Secure Password Generation With Random Chars
I am trying to generate a random password that contains special chars using ruby. I would like to know if there is a standard for generating such passwords. I have considered using a weighted probability distribution and assigning weights such that there is a higher probability of picking special chars from , but I am not sure if this is a widely-accepted standard.
Answer
Ruby comes with just such a module SecureRandom. You can generate random strings:
require "securerandom"
SecureRandom.hex 1 # => "e1"
SecureRandom.hex 2 # => "dcdd"
SecureRandom.hex 3 # => "93edc6"
SecureRandom.hex 5 # => "01bf5657ce"
SecureRandom.hex 8 # => "3cc72f70146ea286"

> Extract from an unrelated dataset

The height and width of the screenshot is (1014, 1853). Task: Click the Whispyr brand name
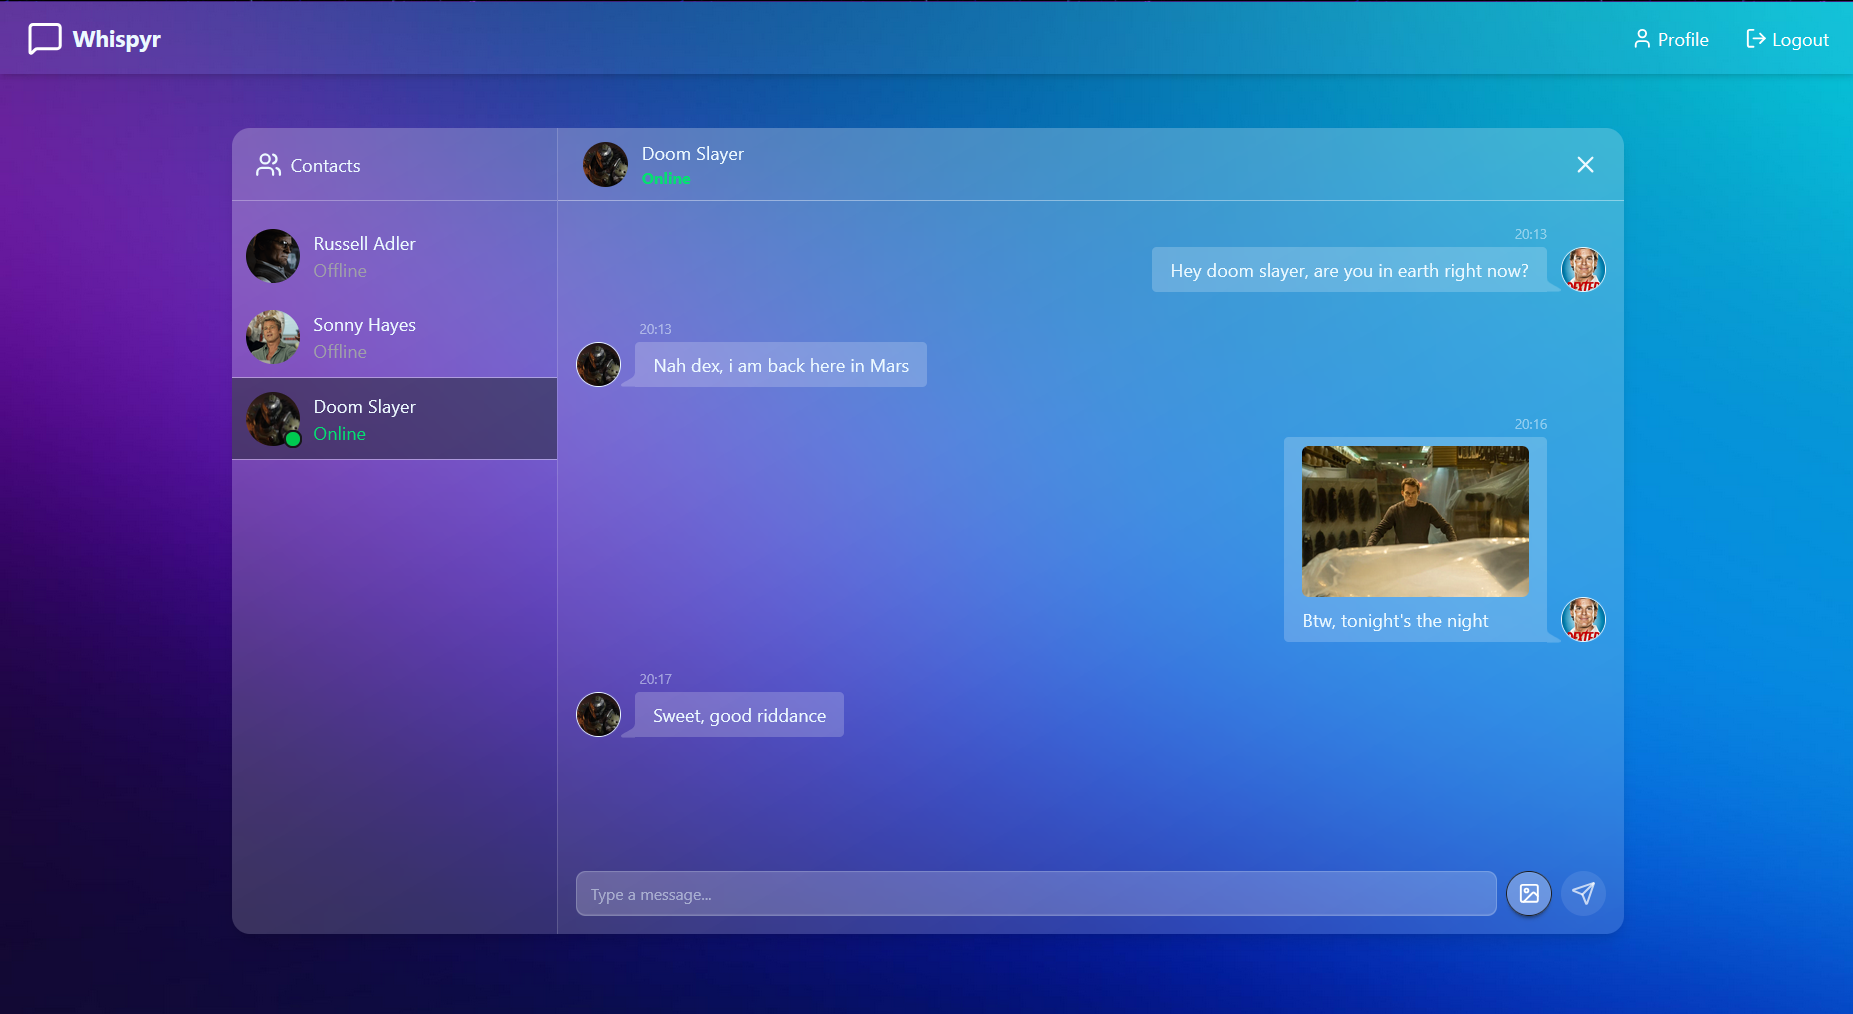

SecureRandom.base64 2 # => "d5M="
SecureRandom.base64 3 # => "EJ1K"
SecureRandom.base64 5 # => "pEeGO68="
SecureRandom.base64 8 # => "muRa+tO0RqU="
SecureRandom.base64 13 # => "1f8y7xsvaCEw0hwkjg=="
There is now a cryptographically secure version of the above called SysRandom which some people are recommending.
With the gem simple-password-gen You can also generate random and pronounceable passwords:
require "simple-password-gen"
Password.random 8 # => "#TFJ)Vtz3"
Password.pronounceable 13 # => "vingastusystaqu"
Finally, and just for fun (I recommend SysRandom), I wrote a small gem a while back to generate random strings based on template strings. Although it doesn't include special chars, it would be a trivial addition. Feel free to submit an issue for it if it interests you.